• _Collected data_

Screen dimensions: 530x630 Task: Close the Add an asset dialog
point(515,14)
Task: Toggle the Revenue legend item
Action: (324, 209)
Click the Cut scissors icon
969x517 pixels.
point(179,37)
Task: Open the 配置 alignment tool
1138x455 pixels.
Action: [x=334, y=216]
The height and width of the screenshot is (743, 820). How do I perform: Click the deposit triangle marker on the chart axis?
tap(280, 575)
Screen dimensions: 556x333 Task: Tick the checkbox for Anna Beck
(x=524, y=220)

---

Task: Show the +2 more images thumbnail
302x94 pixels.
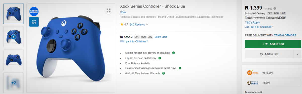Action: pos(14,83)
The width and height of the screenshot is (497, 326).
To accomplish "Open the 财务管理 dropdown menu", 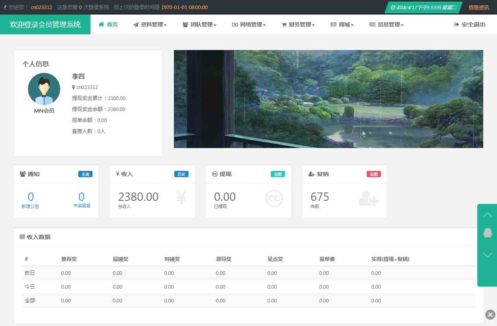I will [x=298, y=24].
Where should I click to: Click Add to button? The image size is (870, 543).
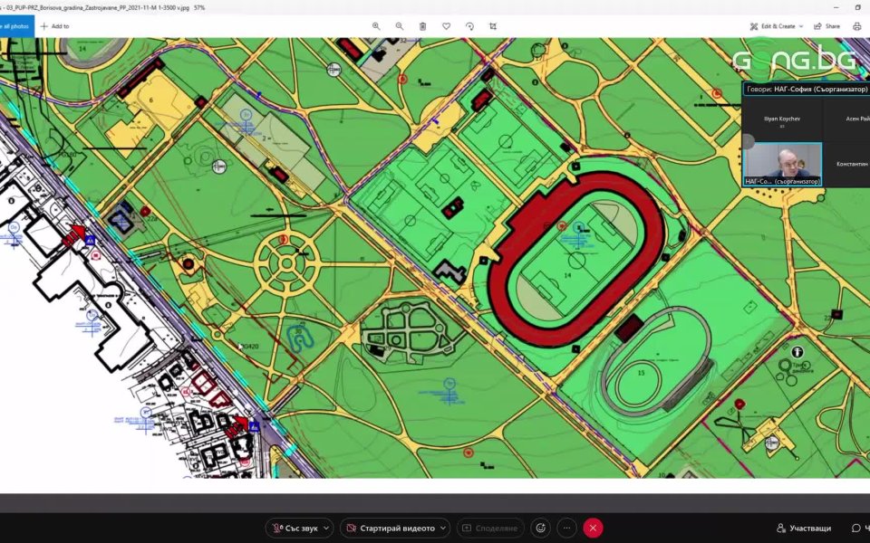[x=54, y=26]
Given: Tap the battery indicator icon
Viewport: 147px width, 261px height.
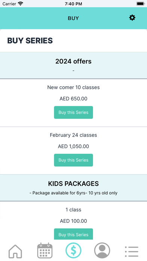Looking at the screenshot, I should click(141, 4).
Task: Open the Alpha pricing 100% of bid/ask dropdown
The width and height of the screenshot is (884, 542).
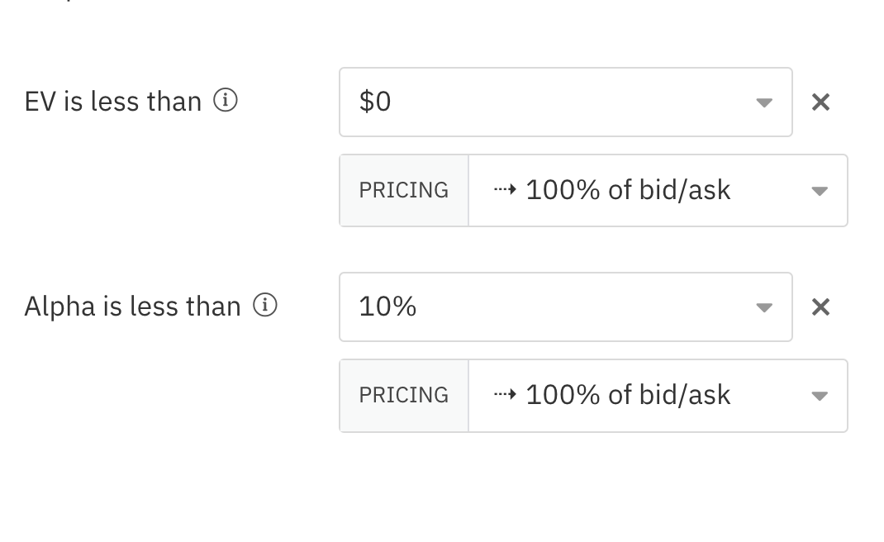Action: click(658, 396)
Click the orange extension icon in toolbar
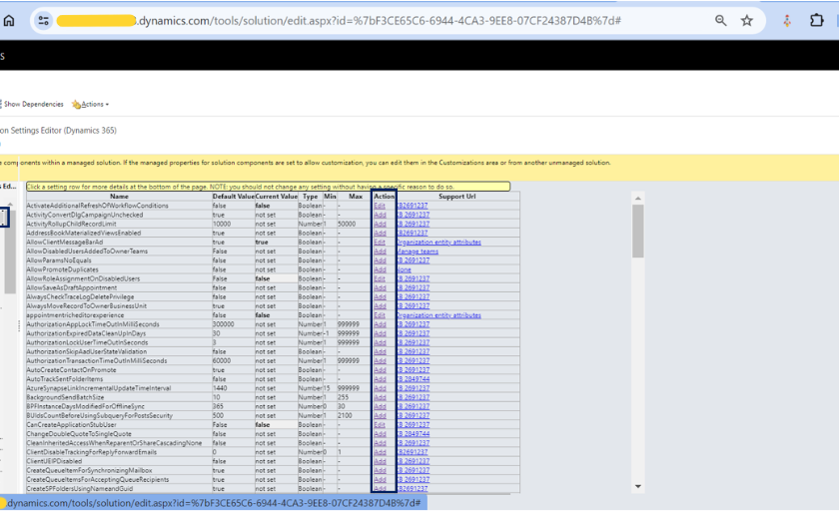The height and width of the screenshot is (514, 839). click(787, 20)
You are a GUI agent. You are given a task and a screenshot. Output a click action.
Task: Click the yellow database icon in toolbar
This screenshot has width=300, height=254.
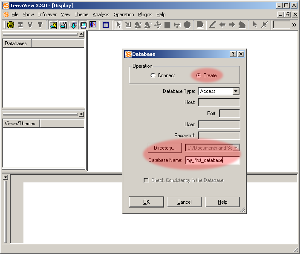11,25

• _About this task_
Print from the line containing "Task: Open the Alpha" through the line containing "Task: Click the" in the data above, exactly as the lines stand, and omit every picture.

• _Response area_
Task: Open the Alpha pricing 100% of bid/ask dropdown
The width and height of the screenshot is (884, 542).
Action: click(658, 396)
Click the orange extension icon in toolbar
The height and width of the screenshot is (514, 839). click(787, 20)
You are a GUI agent. You are given a task and a screenshot. Output a click action.
Task: Click the yellow database icon in toolbar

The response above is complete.